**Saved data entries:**
*-*-*

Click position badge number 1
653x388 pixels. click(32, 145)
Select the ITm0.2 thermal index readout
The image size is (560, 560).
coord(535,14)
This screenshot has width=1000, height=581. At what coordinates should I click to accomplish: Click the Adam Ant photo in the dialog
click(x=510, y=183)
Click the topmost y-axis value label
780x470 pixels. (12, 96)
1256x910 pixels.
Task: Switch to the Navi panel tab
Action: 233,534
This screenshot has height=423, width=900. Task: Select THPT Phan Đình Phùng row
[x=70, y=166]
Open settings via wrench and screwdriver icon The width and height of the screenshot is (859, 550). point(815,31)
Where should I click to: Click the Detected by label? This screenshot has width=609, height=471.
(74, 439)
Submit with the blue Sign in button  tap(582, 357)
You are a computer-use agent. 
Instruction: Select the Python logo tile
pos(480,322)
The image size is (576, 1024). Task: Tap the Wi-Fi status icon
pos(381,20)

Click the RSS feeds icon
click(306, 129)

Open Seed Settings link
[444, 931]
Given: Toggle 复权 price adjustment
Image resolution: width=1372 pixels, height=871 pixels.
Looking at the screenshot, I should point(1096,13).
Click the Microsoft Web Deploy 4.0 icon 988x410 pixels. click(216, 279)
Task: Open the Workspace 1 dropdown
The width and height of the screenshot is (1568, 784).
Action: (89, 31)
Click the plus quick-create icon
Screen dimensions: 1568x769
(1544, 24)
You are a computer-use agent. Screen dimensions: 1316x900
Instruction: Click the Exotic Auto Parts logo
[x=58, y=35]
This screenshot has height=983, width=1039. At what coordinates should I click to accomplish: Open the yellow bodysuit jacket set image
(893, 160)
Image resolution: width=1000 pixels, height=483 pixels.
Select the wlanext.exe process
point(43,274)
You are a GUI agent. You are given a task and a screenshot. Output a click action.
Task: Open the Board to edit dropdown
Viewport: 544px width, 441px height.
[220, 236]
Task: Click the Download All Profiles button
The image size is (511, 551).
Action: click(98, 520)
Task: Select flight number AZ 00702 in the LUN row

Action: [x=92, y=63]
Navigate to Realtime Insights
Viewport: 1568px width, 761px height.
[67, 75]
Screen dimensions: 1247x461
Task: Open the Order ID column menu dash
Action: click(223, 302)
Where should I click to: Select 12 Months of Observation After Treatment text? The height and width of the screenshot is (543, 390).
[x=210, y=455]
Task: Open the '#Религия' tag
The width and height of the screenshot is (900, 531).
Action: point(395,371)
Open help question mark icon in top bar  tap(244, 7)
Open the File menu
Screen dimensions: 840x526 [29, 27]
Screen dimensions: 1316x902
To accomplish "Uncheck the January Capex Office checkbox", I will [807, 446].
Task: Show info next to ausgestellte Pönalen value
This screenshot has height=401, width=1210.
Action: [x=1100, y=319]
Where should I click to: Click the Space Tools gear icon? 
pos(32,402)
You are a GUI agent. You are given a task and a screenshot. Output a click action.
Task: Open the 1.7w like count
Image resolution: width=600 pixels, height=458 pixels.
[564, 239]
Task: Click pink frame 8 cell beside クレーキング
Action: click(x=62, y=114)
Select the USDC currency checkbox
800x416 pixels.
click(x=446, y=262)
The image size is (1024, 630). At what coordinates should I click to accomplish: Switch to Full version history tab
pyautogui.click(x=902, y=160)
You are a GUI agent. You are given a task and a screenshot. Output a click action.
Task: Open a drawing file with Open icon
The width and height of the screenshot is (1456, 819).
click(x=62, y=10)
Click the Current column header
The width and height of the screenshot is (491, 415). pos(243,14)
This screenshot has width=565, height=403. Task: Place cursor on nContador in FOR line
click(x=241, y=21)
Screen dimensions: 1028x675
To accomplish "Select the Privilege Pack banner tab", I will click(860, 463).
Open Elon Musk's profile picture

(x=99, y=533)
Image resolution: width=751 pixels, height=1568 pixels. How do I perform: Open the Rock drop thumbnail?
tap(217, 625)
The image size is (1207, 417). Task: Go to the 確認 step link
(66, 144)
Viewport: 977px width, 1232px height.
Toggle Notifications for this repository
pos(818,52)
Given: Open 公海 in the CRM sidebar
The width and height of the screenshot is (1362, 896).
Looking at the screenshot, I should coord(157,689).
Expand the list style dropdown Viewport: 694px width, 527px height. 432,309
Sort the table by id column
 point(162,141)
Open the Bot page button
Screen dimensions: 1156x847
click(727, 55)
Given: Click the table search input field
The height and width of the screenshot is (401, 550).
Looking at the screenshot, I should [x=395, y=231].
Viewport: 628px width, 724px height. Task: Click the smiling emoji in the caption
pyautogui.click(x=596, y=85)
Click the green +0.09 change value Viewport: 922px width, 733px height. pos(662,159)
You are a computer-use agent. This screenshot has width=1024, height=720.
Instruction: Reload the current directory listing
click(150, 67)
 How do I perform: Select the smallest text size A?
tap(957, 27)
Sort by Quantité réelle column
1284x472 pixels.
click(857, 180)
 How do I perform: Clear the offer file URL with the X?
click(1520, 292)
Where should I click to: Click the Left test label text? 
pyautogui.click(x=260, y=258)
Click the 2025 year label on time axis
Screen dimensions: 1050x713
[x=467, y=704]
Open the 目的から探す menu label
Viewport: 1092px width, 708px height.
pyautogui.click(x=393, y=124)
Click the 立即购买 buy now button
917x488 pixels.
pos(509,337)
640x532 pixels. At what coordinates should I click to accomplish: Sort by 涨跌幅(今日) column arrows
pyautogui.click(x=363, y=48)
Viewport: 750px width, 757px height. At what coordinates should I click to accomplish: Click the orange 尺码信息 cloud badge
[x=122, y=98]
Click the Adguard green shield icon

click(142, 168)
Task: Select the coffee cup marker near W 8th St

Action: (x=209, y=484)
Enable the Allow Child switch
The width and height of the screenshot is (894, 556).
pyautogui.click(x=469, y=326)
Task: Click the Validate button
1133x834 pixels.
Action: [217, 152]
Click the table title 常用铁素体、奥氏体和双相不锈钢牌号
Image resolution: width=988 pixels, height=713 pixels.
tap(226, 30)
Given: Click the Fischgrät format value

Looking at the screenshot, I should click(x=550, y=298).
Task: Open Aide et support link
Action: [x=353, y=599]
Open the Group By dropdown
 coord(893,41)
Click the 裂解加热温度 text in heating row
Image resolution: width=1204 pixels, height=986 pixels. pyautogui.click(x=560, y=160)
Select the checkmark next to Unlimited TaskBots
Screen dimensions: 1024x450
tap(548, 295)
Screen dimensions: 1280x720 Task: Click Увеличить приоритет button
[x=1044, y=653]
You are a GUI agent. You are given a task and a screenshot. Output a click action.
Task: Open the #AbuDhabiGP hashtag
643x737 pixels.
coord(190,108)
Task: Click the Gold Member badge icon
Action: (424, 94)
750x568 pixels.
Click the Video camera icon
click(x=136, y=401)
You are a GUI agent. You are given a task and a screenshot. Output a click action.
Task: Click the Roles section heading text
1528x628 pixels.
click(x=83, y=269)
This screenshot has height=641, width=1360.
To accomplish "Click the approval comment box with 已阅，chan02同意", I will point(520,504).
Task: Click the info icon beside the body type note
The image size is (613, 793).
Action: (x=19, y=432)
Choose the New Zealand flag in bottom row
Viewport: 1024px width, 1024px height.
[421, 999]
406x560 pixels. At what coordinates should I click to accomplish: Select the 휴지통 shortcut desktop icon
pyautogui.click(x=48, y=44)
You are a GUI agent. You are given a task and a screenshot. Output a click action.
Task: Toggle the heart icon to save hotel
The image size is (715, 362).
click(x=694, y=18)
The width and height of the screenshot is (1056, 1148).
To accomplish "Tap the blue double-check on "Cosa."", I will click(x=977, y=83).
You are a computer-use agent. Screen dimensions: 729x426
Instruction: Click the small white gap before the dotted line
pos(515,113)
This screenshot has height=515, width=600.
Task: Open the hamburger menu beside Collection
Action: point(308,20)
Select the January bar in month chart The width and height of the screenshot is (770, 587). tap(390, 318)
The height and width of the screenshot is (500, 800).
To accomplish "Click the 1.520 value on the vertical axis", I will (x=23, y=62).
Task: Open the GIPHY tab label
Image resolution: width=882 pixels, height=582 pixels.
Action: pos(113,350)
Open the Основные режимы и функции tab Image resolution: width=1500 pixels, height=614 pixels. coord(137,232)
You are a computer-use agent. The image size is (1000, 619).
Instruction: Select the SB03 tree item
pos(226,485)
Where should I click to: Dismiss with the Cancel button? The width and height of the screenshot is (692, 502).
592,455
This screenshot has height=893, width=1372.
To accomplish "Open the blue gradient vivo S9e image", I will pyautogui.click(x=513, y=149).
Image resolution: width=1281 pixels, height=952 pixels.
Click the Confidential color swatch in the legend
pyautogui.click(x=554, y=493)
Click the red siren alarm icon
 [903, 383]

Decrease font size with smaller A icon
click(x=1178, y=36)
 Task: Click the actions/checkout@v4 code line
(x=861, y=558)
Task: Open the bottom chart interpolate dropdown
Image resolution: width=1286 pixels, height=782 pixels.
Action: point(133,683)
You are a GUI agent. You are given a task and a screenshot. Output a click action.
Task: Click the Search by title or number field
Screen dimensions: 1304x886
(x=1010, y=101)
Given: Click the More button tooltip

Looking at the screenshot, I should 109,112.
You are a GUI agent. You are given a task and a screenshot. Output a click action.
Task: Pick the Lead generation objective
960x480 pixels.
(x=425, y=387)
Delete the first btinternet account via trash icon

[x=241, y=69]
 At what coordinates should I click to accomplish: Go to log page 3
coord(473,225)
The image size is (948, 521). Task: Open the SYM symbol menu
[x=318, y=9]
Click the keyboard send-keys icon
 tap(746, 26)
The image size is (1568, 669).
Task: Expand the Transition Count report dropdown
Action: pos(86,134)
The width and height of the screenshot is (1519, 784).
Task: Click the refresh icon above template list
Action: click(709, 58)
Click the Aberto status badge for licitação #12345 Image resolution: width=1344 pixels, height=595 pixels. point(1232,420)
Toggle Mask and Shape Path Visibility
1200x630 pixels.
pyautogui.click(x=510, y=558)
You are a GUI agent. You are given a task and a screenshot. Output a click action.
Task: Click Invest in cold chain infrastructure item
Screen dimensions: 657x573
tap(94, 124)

*-*-*

**TASK:** Look above for the line holding "Where should I click to: Select" and the line holding "Task: Open the 1.7w like count". Retype both, and every line between them, word for word and nothing else.

**WRITTEN RESPONSE:**
Where should I click to: Select 12 Months of Observation After Treatment text? The height and width of the screenshot is (543, 390).
[x=210, y=455]
Task: Open the '#Религия' tag
The width and height of the screenshot is (900, 531).
Action: point(395,371)
Open help question mark icon in top bar  tap(244, 7)
Open the File menu
Screen dimensions: 840x526 [29, 27]
Screen dimensions: 1316x902
To accomplish "Uncheck the January Capex Office checkbox", I will [807, 446].
Task: Show info next to ausgestellte Pönalen value
This screenshot has height=401, width=1210.
Action: [x=1100, y=319]
Where should I click to: Click the Space Tools gear icon? 
pos(32,402)
You are a GUI agent. You are given a task and a screenshot. Output a click action.
Task: Open the 1.7w like count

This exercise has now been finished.